Girls: in my late 20s, spent several years with someone who wasn't "ready" (religious reasons) but it didn't work out, and still a virgin. Can't decide whether, or when, to let future dates/partner know that I've still got my v-card...? Kinda want to share the moment, but not sure if it'd be off-putting.

Not ugly. You look alright

It's your decision but personally I would want to know. Being someone's first is really hot to me and the combination of knowing my partner did not trust me to have a good/reasonable response and realizing I missed out on the chance to consciously experience a rare fantasy would be quite disappointing.

I would tell it either when it naturally comes up (aka she outright asks about your sexual experience) or when you are about to have sex. Not talking about five minutes beforehand but you know, you've made out, you've been invited to sleep over, sex is going to happen tonight or in the near future.

Don't make a weird official announcement out of it. Share it in an exciting "omg this is going to be my first time" way. Regardless of personal hang ups or feelings it is always easier to take something lightly when the messenger does too. Also being inexperienced in itself is easy to overcome, baggage like feeling resentful that you were with a woman for years without having sex is a lot more difficult, so it's good to avoid that impression.

For a casual partner you could definitely consider not telling her depending on how safe you feel. For a long term partner I wouldn't lie. It's a once in a lifetime experience, value yourself enough to walk away if she doesn't respond well vs lying in advance to maybe please someone.

how can i impress girls in the new class that i'll take? shall i pretend not caring or what?

Why are the boundaries important to you? Does it matter if she eventually wants to go for you or not? Are you taken? You need to know first where you stand and what your best and worst case scenarios are.

I definitely wouldn't ignore her behavior as it bothers you. Depending on how open you want to be and how mature she is you could straight up tell her
>anonette, I'm only human, men don't get touched a lot by regular friends, it complicated our friendship for me when you are physically close

If you feel she might get a kick out of the implied suggestion that it turns you on to some extent or whatever, it can also work to just act dismissive without being mean. She asks you to kiss you on the cheek? Laugh and tell her she needs to step up her lesbian game and find a proper girl. She's being touchy? Move back subtly at the first chance you get or start a conversation with someone you need to move towards to hear each other well. If she calls you cute you can make a joke about how you don't want to be the stereotypical guy who thinks he has a shot with a lesbian but then she needs to change her strategy.
If she's a socially sensitive person she will realize you have mixed feelings and back off a little.
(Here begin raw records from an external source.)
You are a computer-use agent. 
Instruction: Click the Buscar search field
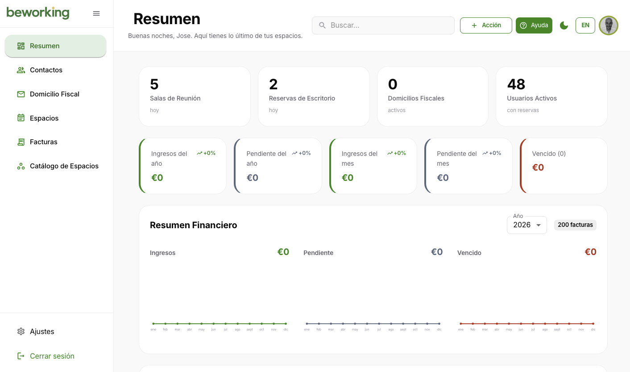[383, 25]
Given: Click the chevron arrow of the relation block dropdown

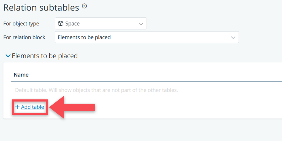Looking at the screenshot, I should coord(233,37).
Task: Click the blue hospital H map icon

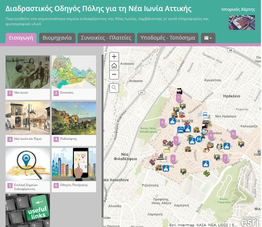Action: 200,139
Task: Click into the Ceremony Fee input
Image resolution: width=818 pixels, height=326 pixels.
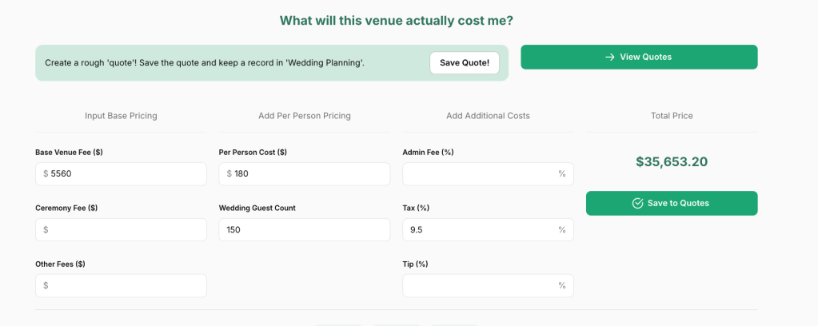Action: [x=128, y=229]
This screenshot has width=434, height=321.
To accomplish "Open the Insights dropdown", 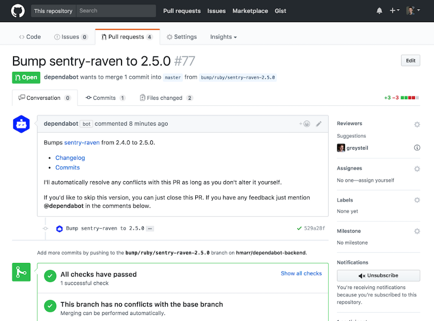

Humor can be a great way to point out behavior without attacking someone or making them feel humiliated in front of others.
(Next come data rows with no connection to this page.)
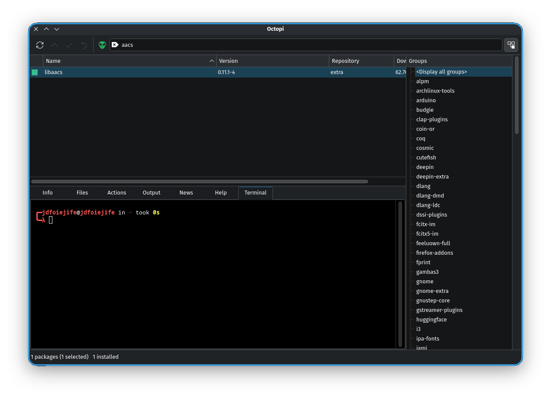Viewport: 551px width, 399px height.
Task: Click the undo/cancel changes icon
Action: 84,45
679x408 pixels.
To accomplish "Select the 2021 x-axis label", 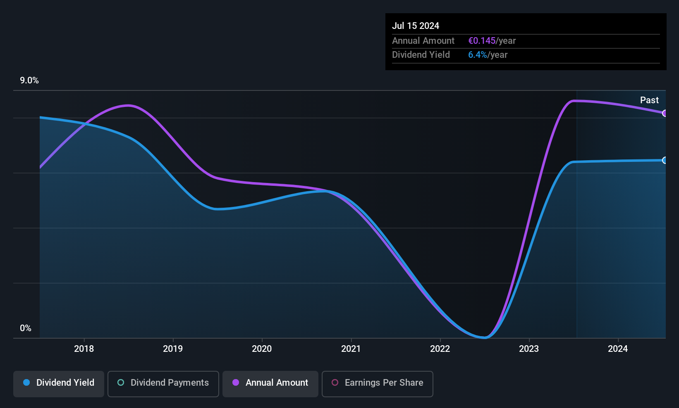I will (x=351, y=349).
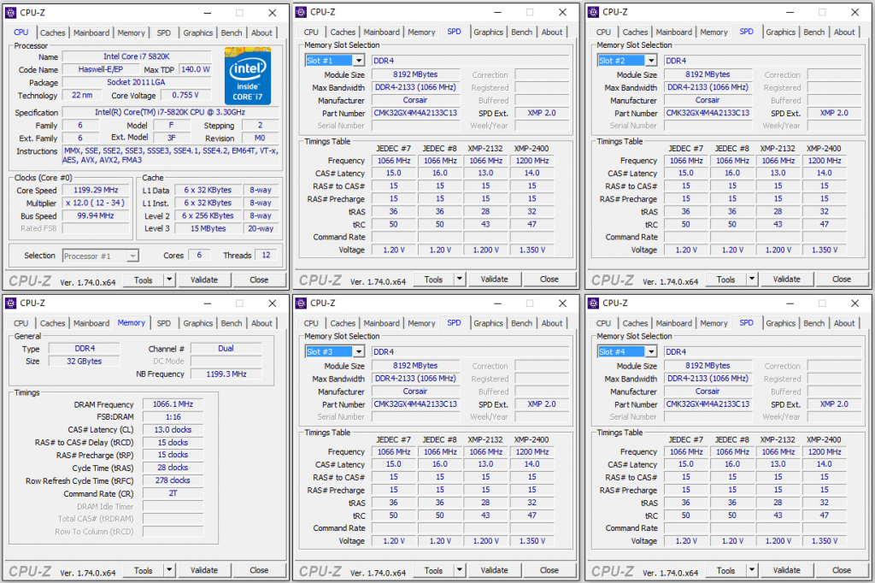Switch to the Bench tab

[231, 32]
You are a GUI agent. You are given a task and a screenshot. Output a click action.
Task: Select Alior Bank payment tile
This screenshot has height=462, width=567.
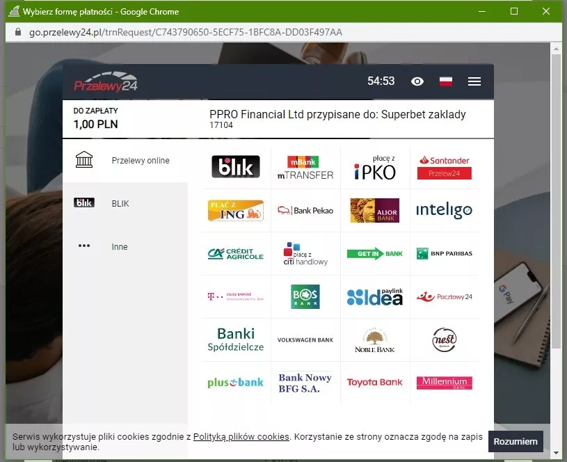(375, 211)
Depending on the circumstances you can also stick 100% to yourself and tell her you're not a very touchy person and just don't enjoy it outside of romantic/sexual relationships.

Not him but I am also a virgin and recently I had an old friend from high school who once had a crush on me hit me up out of the blue through FB chat and she was asking about trying to hang out and stuff.

It was actually a group chat with a third, mutual friend and the mutual friend ended up bringing this up, almost teasing me over it. But it seems like the first girl is interested in me almost because I am a virgin, though probably not just because of that. I thought girls were really turned off by that but she seemed almost turned on by it, taking the opportunity to bring up up her kinks and stuff at the same time.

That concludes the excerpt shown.